As celas superlotadas deixam muitas pessoas doentes sem tratamento adequado, o que pode levar a complicações graves. Meu filho contraiu tuberculose lá dentro e está novamente com sintomas, vomitando sangue. Ele divide a cela com outras oito pessoas, nenhuma delas com tratamento para a doença. Se não houver tratamento, muitas pessoas vão morrer.
Sabe-se que nós precisamos arcar com os custos dos materiais de limpeza e produtos de higiene. A cada três meses, temos que comprar itens como colchões, lençóis, cuecas e calções. O restante dos itens são comprados mensalmente e precisamos levá-los em qualquer procedimento. Porém, o que acontece é que, durante qualquer procedimento, os guardas tiram tudo o que é nosso e jogam na frente de todo mundo. Isso nos faz sentir que eles não se importam conosco.

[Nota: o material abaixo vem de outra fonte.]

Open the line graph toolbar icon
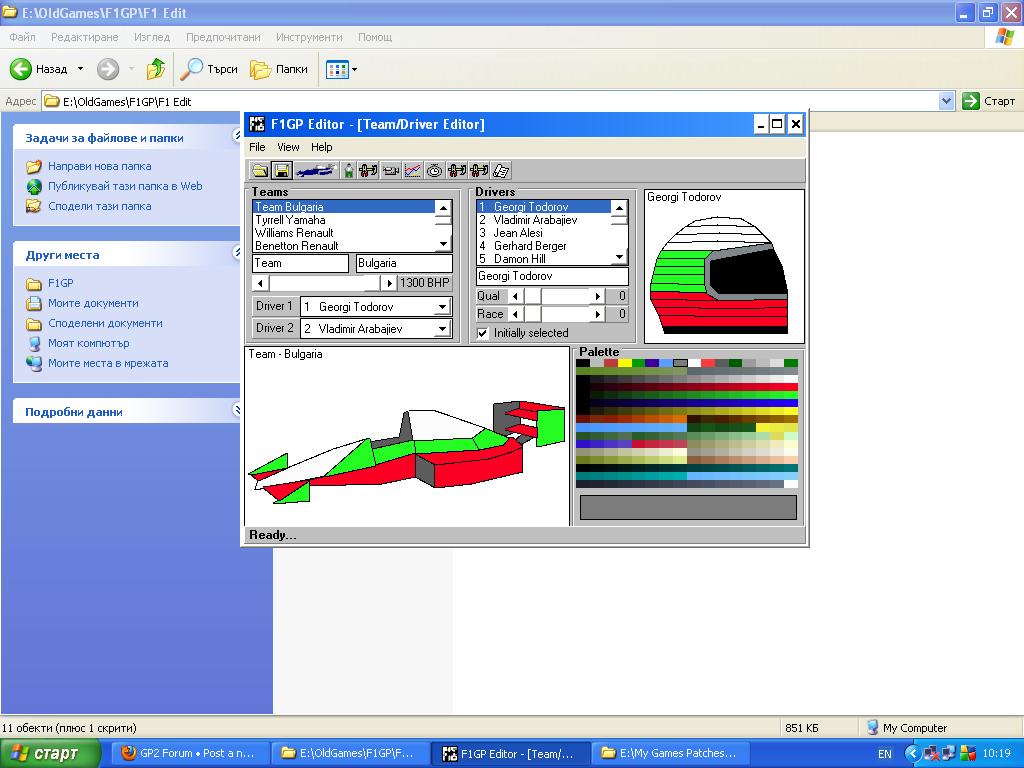(413, 171)
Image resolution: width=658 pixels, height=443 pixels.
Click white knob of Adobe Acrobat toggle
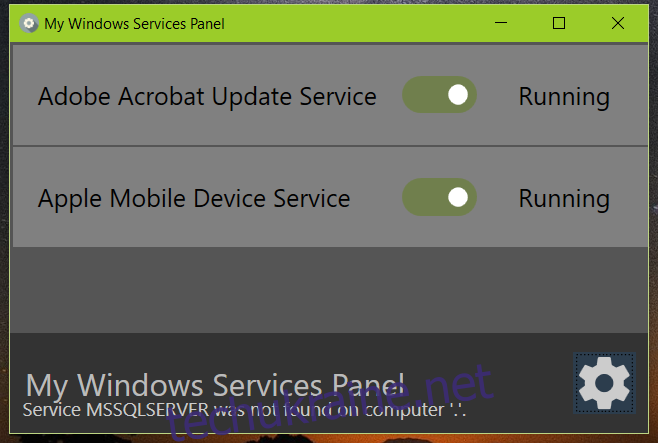(458, 95)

Somos maltratados do início ao fim e para entrar na prisão precisamos rasgar nossas roupas, para que eles nos revistem. Eles dizem que tem familiar que leva droga. E eu com isso? Isso não faz sentido, já que não sabemos quem leva drogas e eu não levo droga lá para dentro. Se alguém leva drogas, que punam essa pessoa e não façam todos nós pagar por isso.

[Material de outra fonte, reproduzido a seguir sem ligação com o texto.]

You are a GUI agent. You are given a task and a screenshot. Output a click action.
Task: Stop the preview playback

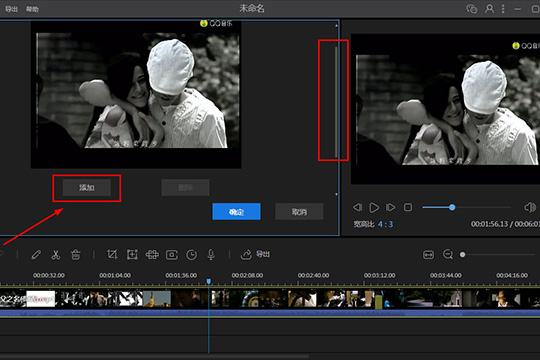(408, 207)
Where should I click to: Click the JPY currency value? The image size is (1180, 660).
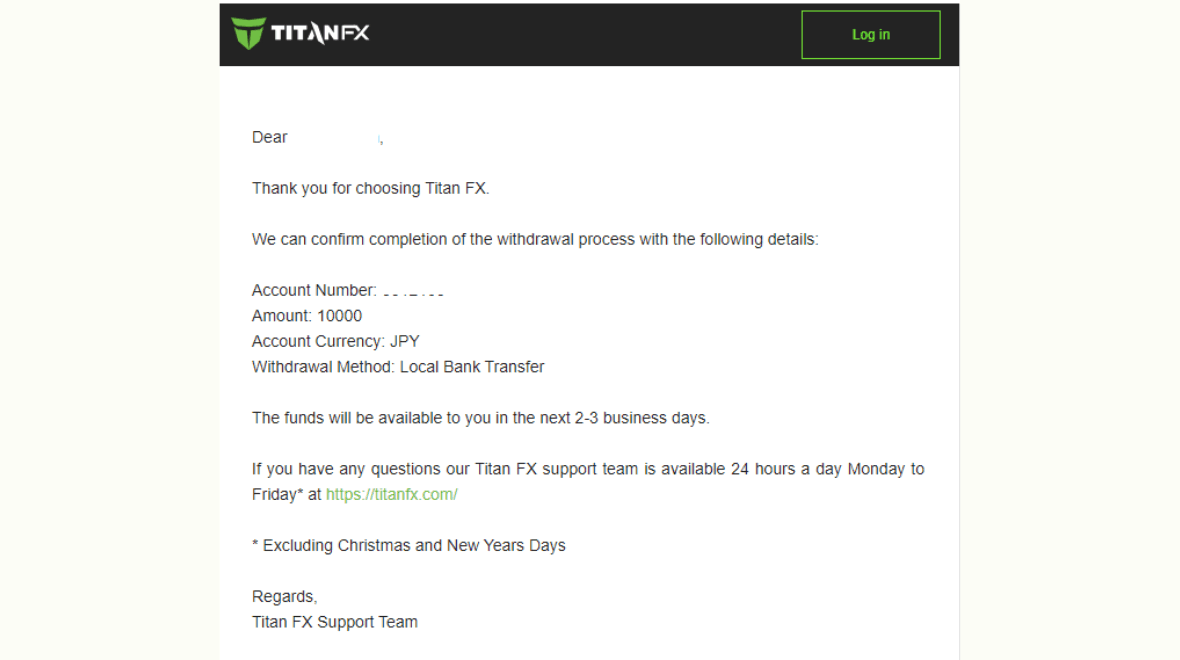pos(405,341)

Estamos pedindo ajuda das autoridades para que tomem posição sobre essa situação, pois o sistema prisional está totalmente falido. Não queremos que mais nada aconteça, precisamos de ajuda agora. Se for preciso, até ajuda internacional. Não queremos mais que entre e saia presidentes sem nada mudar. Todos os estados estão praticamente iguais e, em breve, todo o país estará em caos. Por favor, pedimos que as autoridades tenham autonomia para nos ajudar. Eu não aguento mais, ninguém aguenta mais.